I actually think that works pretty well, in the big picture; individuals settle at different personal feelings about different kinds of change at different times, and we seem usually to end up on a reasonable middle path between chaos and stasis. All the wailing and gnashing of teeth about new tools displacing old ones (or less-new ones, as in this thread), and the frenzied rush of users to the Next Big Thing, are healthy parts of this process, IMHO. Y'all are part of the cultural immune system of human creativity!
OK, maybe I got a little carried away. But I think the general idea is sound---we adapt to new things, like pocket-sized Cray-killers[1] that can take pictures of reasonable quality, by freaking out about them in two directions at once and eventually stabilizing.

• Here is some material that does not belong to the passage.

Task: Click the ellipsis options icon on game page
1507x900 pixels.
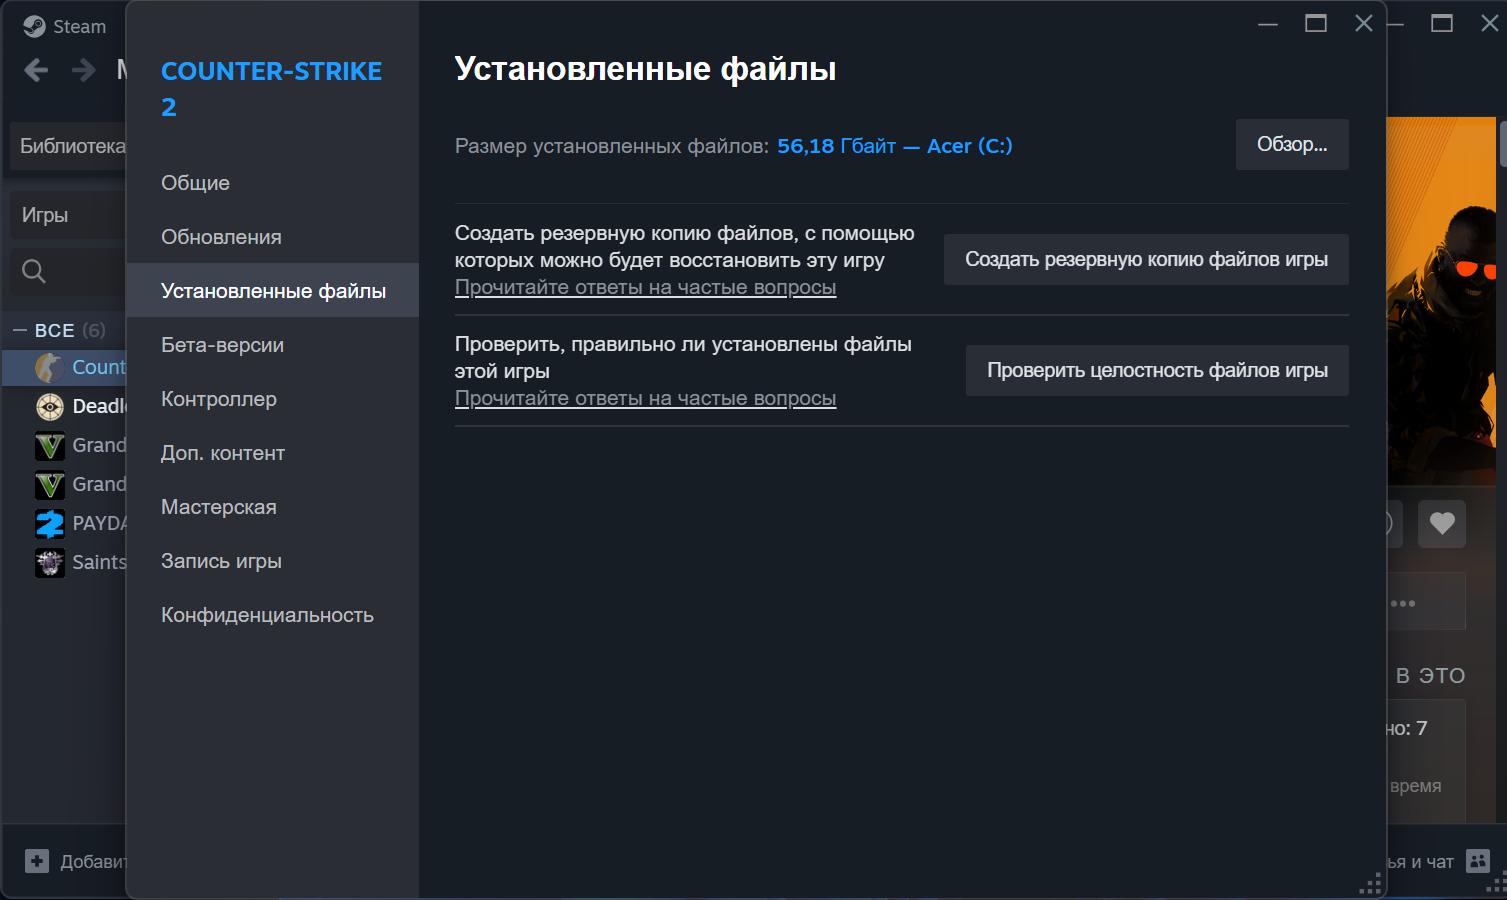Action: pyautogui.click(x=1404, y=602)
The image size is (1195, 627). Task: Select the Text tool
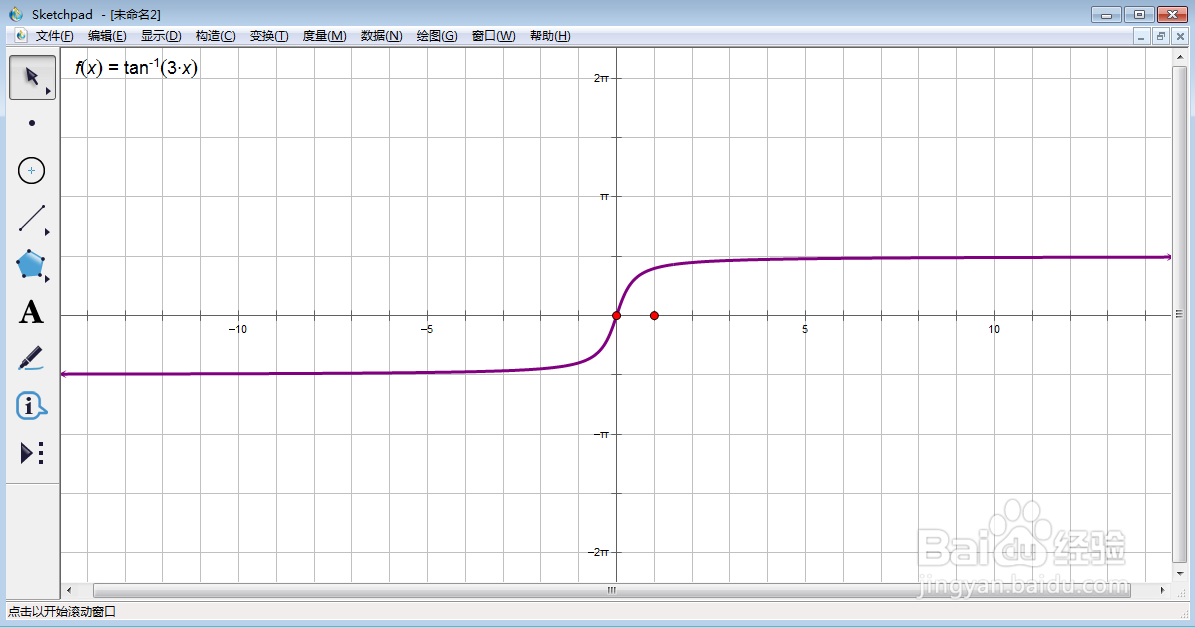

Disclaimer: I'm not one of the smartphone manufacturers digging their own graves, but I am in the business of selling them the shovels with which to do it.
-NT
[1] Back in about 1988, a friend of mine predicted "in 20 years you'll have a Cray killer in your pocket". Turns out he missed by a couple of years: The iPhone 4S, which came out in 2011, had just about the same floating-point performance as a Cray-1.